I have two different data set, which basically contains the same data, but one is for baseline age 19 or younger (data.all.agefs.under19) and the other one is for older than 19 (data.all.agefs.above19)

The survival object of each is defined as:

surv.all.agefs.under19 <- Surv(time = data.all.agefs.under19$follow.up.years, event = data.all.agefs.under19$death.specific)
surv.all.agefs.above19 <- Surv(time = data.all.agefs.above19$follow.up.years, event = data.all.agefs.above19$death.specific)

The Cox PH model is defined as:

cox.all.agefs.under19 <- coxph(surv.all.agefs.under19 ~ factor1 + factor2 + factor3, data = data.all.agefs.under19)
cox.all.agefs.above19 <- coxph(surv.all.agefs.above19 ~ factor1 + factor2 + factor3, data = data.all.agefs.above19)

I would like to create a plot with Kaplan Meier curves for both, but so far, I can only create one for each one using ggsurvplot:

ggsurv <- ggsurvplot(survfit(cox.all.agefs.under19), data = data.all.agefs.under19, palette = "#2E9FDF", ggtheme = theme_minimal(), legend = "none")
ggsurv <- ggsurvplot(survfit(cox.all.agefs.above19), data = data.all.agefs.above19, palette = "#2E9FDF", ggtheme = theme_minimal(), legend = "none")

So how do I merge the two curves into the same plot?


You can append the data into one long data frame and define a variable agegrp to distinguish the two age groups.
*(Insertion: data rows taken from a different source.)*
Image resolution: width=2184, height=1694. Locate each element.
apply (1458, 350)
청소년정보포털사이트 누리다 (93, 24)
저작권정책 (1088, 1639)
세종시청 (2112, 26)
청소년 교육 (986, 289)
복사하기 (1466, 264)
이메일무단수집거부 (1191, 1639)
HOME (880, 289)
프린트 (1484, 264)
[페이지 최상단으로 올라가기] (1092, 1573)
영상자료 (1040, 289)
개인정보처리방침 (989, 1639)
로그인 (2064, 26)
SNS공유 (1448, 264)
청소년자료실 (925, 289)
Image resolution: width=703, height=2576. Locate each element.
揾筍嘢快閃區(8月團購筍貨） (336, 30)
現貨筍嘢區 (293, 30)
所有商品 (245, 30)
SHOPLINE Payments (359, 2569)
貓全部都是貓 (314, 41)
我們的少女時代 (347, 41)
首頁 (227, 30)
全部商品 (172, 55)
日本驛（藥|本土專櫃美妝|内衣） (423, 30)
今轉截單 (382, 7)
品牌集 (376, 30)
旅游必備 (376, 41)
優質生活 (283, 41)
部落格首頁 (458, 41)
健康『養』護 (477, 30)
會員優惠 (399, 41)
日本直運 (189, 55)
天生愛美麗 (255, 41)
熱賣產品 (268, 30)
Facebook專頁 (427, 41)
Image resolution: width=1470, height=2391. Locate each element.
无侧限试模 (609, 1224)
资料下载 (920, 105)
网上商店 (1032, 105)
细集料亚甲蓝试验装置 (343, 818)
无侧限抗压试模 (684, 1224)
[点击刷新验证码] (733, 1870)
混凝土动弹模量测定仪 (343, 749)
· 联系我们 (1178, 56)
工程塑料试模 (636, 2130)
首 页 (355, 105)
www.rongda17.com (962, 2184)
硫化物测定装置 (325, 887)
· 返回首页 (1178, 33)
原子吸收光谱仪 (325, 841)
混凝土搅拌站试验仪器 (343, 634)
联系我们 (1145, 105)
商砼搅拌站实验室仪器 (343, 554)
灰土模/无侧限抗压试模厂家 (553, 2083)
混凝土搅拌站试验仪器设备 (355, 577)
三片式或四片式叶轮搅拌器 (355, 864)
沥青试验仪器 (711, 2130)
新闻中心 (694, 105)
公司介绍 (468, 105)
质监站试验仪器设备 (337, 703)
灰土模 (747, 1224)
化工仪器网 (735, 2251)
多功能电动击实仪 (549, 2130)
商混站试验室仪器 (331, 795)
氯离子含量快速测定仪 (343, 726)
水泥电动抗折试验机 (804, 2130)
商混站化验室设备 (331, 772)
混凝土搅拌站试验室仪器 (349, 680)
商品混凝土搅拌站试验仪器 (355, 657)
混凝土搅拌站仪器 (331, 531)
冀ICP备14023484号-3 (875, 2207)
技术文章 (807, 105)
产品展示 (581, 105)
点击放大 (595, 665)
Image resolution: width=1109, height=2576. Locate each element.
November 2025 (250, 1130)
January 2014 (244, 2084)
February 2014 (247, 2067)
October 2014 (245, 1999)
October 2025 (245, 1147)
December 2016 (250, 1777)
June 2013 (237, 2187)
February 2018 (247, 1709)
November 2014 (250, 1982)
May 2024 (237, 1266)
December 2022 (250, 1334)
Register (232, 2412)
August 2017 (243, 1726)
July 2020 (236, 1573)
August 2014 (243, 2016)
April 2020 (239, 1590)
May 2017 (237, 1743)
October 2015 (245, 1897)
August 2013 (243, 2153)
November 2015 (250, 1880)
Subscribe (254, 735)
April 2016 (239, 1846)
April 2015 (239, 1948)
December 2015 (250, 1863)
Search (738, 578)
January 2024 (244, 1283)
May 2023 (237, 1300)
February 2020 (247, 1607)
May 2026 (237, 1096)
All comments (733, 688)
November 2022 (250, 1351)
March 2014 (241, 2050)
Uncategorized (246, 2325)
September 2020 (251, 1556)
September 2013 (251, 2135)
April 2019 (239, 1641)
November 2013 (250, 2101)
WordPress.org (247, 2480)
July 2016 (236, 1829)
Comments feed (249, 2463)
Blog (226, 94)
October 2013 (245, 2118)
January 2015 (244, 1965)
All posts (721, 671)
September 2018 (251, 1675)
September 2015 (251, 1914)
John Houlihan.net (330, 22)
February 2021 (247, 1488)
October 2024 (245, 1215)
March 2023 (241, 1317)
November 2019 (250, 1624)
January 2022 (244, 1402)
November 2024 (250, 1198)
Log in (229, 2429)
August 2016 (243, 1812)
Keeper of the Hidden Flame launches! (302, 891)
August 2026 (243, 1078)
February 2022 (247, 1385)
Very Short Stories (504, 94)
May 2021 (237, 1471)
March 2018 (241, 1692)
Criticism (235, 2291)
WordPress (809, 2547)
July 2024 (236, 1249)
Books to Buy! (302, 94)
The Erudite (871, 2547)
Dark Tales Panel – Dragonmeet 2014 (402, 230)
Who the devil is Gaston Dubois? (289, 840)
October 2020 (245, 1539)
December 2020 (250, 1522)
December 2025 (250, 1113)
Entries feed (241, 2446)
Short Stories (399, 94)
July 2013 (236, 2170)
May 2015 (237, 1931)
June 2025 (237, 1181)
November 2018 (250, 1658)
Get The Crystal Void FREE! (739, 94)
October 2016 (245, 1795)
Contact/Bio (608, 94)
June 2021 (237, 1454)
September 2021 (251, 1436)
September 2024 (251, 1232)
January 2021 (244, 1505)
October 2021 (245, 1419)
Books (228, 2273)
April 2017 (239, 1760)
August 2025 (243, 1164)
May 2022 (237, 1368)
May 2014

Then you can plot as shown below.

df1 <- lung
df1$agegrp <- df1$sex

fitme <- survfit(Surv(time, status) ~ agegrp, data = df1) 

  ggsurv2 <- plot(fitme ,  
                  xlim = c(0,1200),
                  main = "Survival curves based on Kaplan-Meier estimates",
                  xlab = "Time in days",      # customize   X axis label.
                  ylab = "Overall survival probability"  # Y axis label
  temp <- lines(fitme, lwd=2:1, col = c("red", "blue"))
  text(temp, c("Under19", "Above19"), adj= -.1) # labels just past the ends



Use ggsurvplot as shown below

ggsurv <- ggsurvplot(
    fitme,                   # survfit object with calculated statistics.
    data = df1,              # data used to fit survival curves.
    risk.table = TRUE,       # show risk table.
    pval = TRUE,             # show p-value of log-rank test.
    conf.int = TRUE,         # show confidence intervals for
    # point estimates of survival curves.
    palette = c("#E7B800", "#2E9FDF"),
    xlim = c(0,1200),         # present narrower X axis, but not affect
    # survival estimates.
    xlab = "Time in days",    # customize X axis label.
    break.time.by = 100,      # break X axis in time intervals by 500.
    ggtheme = theme_light(),  # customize plot and risk table with a theme.
    risk.table.y.text.col = T,# colour risk table text annotations.
    risk.table.height = 0.25, # the height of the risk table
    risk.table.y.text = FALSE,# show bars instead of names in text annotations
    # in legend of risk table.
    ncensor.plot = TRUE,      # plot the number of censored subjects at time t
    ncensor.plot.height = 0.25,
    conf.int.style = "step",  # customize style of confidence intervals
    surv.median.line = "hv",  # add the median survival pointer.
    legend.labs = c("Under19", "Above19")  # change legend labels.



There's another possible way, also within survminer package:

colnames(data.all.agefs.under19) <- paste0(colnames(data.all.agefs.under19), "_u19")
colnames(data.all.agefs.above19) <- paste0(colnames(data.all.agefs.above19), "_a19")

data.all.agefs <- cbind(data.all.agefs.under19, data.all.agefs.above19)

ggsurvplot_combine(list(under19 = survfit(Surv(follow.up.years_u19, death.specific_u19) ~ factor1_u19 + factor2_u19 + factor3_u19, data = data.all.agefs), 
                        above19 = survfit(Surv(follow.up.years_a19, death.specific_a19) ~ factor1_a19 + factor2_a19 + factor3_a19, data = data.all.agefs)), 
                   data = data.all.agefs)